## START PROVIDED RECORDS

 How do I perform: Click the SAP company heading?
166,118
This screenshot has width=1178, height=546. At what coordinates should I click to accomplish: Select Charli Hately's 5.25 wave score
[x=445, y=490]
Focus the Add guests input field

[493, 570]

## END PROVIDED RECORDS

→ **PROBLEM TO SOLVE**
Retype every one of the records above word for word, line by line, with nothing changed.

→ **TASK ANSWER**
 How do I perform: Click the SAP company heading?
166,118
This screenshot has width=1178, height=546. At what coordinates should I click to accomplish: Select Charli Hately's 5.25 wave score
[x=445, y=490]
Focus the Add guests input field

[493, 570]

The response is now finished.